** Extract follows **

The index patient presented first to us at the age of 22 months. He had relative macrocephaly with a prominent forehead, a triangular face with a very small chin, low-set, protruding and retroverted ears, but no body asymmetry (Fig. 2; at the age of 4.1 years). His length was 65.6 cm (− 5.9 SDS) and his weight 5.3 kg (BMI: − 4.4 SDS). His mental development status was normal. His postnatal height velocity was low, without catch-up growth (Fig. 3). Serum insulin-like growth factor-1 (IGF-1) was low–normal with 58 ng/ml (− 1.63 SDS), and insulin-like growth factor-1 binding protein-3 (IGFBP-3) was 2.332 ng/ml (− 0.98 SDS).

** End of Extract **

_Work order_:
Rewrite the part of the case description that opens with the words "The index patient" and closes with "2.332 ng/ml (− 0.98 SDS).", replacing "prominent" with "broad". The material has no connection to the case description.

** Entries supplied follows **

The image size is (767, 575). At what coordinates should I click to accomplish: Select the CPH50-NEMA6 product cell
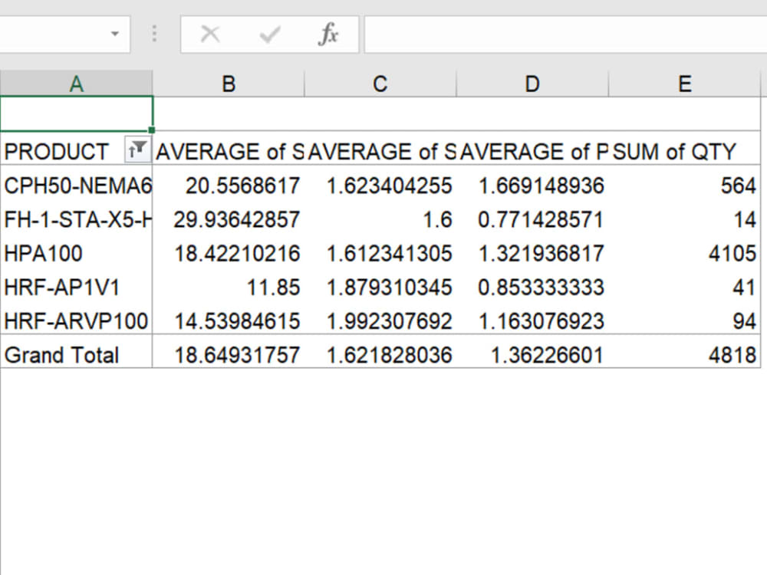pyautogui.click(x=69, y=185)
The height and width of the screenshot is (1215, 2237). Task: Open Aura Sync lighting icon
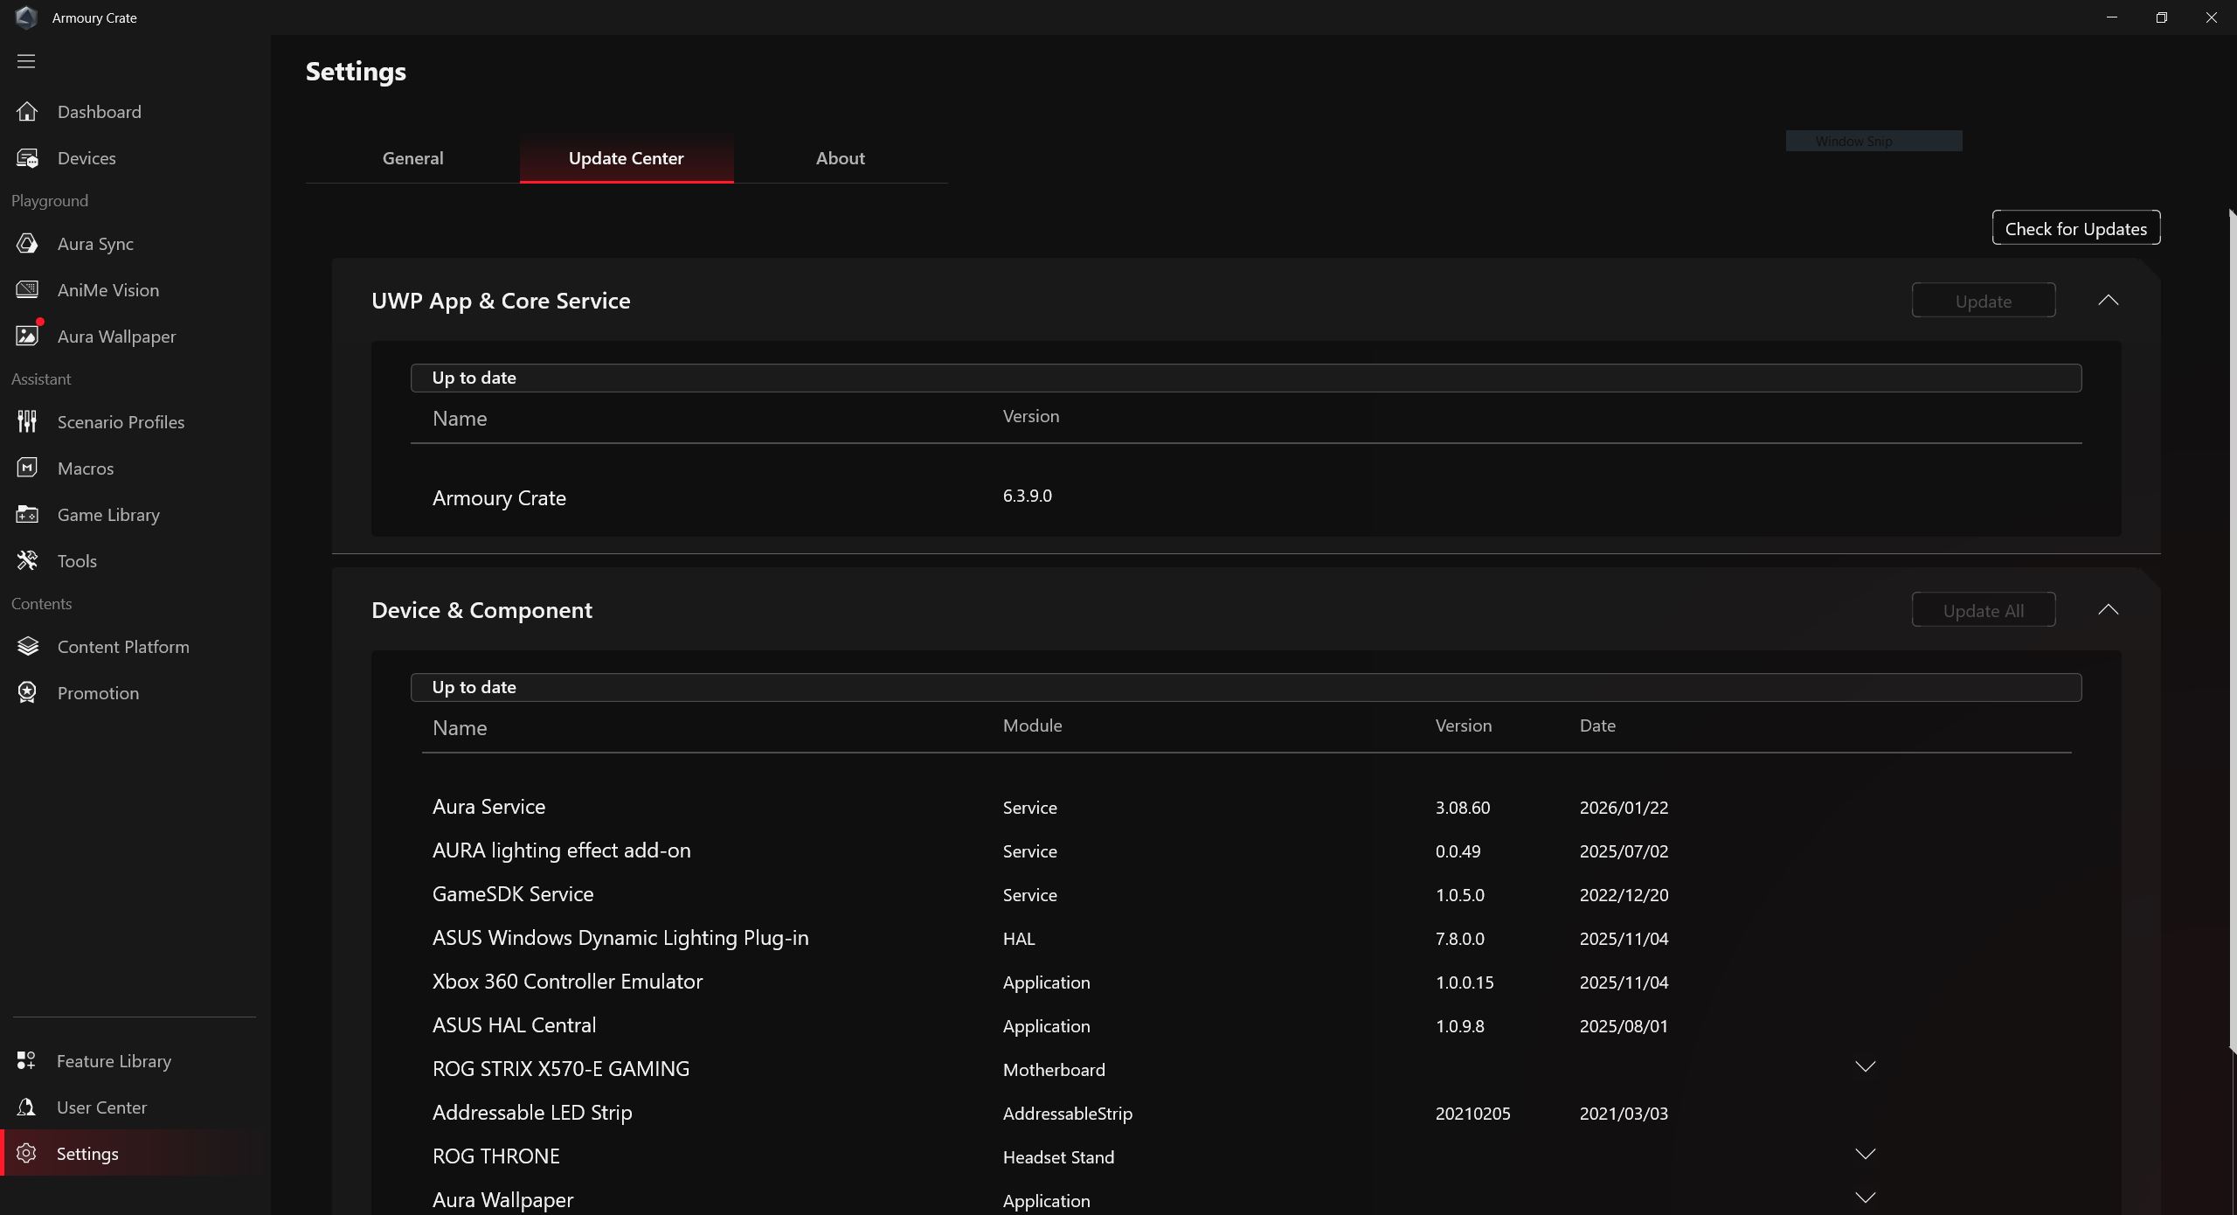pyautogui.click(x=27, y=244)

** End of Entries supplied **
** Entries supplied follows **

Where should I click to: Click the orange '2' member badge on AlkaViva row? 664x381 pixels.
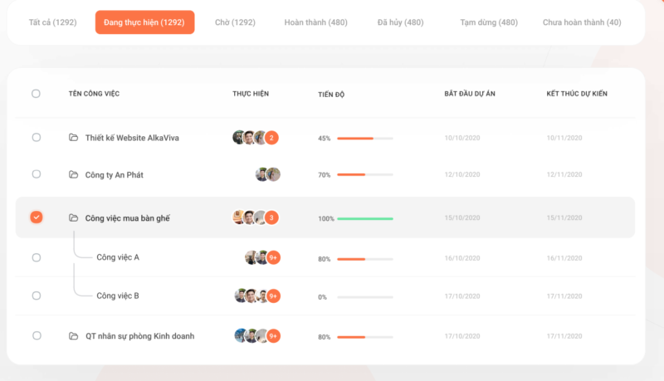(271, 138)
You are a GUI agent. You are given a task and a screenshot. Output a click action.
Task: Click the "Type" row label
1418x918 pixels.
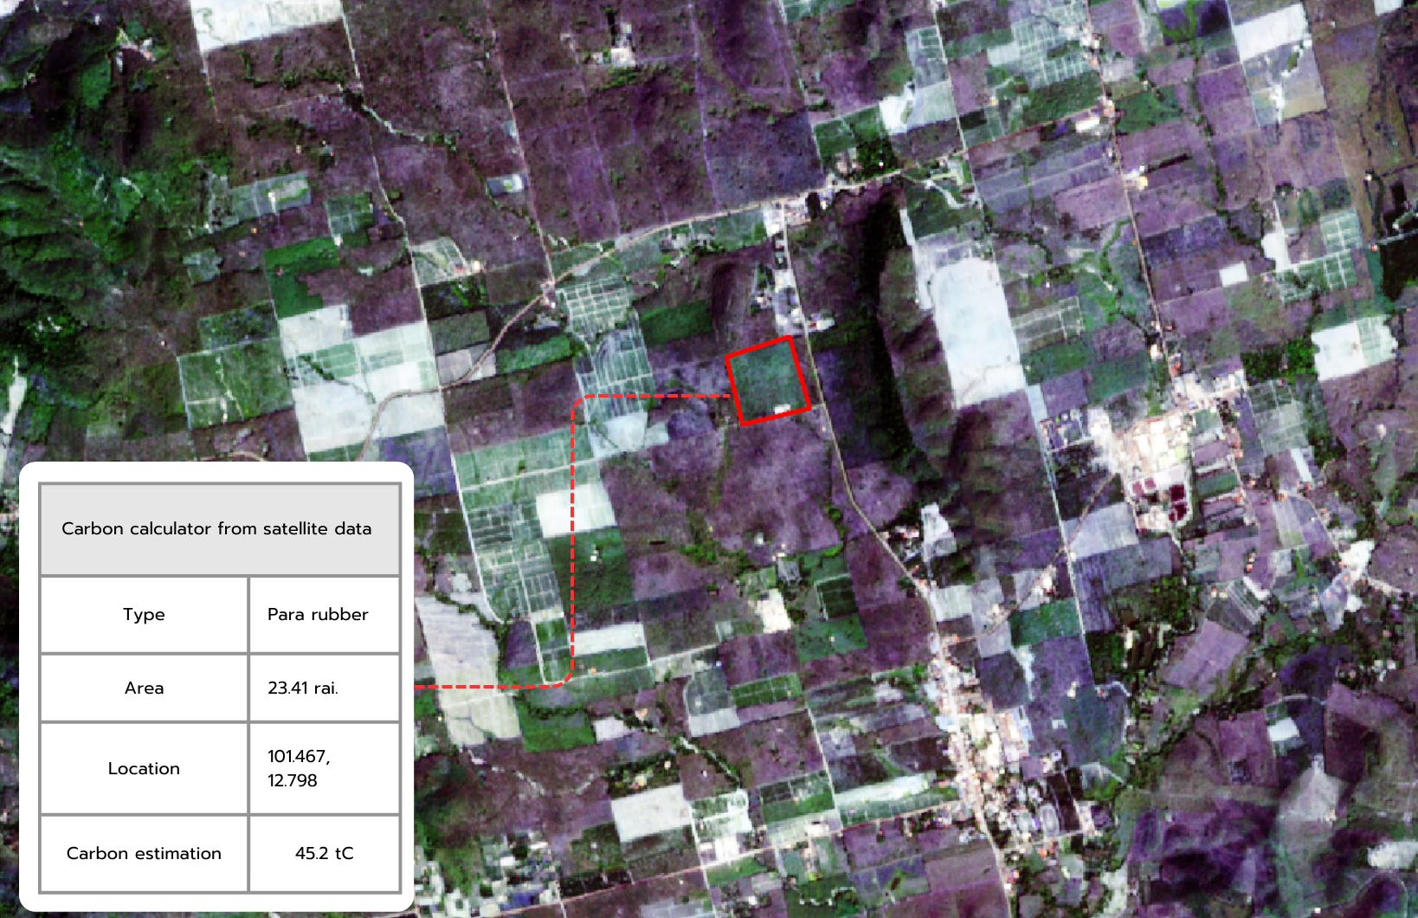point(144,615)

** End of Entries supplied **
** Entries supplied follows **

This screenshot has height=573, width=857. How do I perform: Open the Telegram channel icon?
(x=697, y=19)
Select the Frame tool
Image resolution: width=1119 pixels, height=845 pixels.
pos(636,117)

** End of Entries supplied **

_Solved exercise_:
The index patient presented first to us at the age of 22 months. He had relative macrocephaly with a broad forehead, a triangular face with a very small chin, low-set, protruding and retroverted ears, but no body asymmetry (Fig. 2; at the age of 4.1 years). His length was 65.6 cm (− 5.9 SDS) and his weight 5.3 kg (BMI: − 4.4 SDS). His mental development status was normal. His postnatal height velocity was low, without catch-up growth (Fig. 3). Serum insulin-like growth factor-1 (IGF-1) was low–normal with 58 ng/ml (− 1.63 SDS), and insulin-like growth factor-1 binding protein-3 (IGFBP-3) was 2.332 ng/ml (− 0.98 SDS).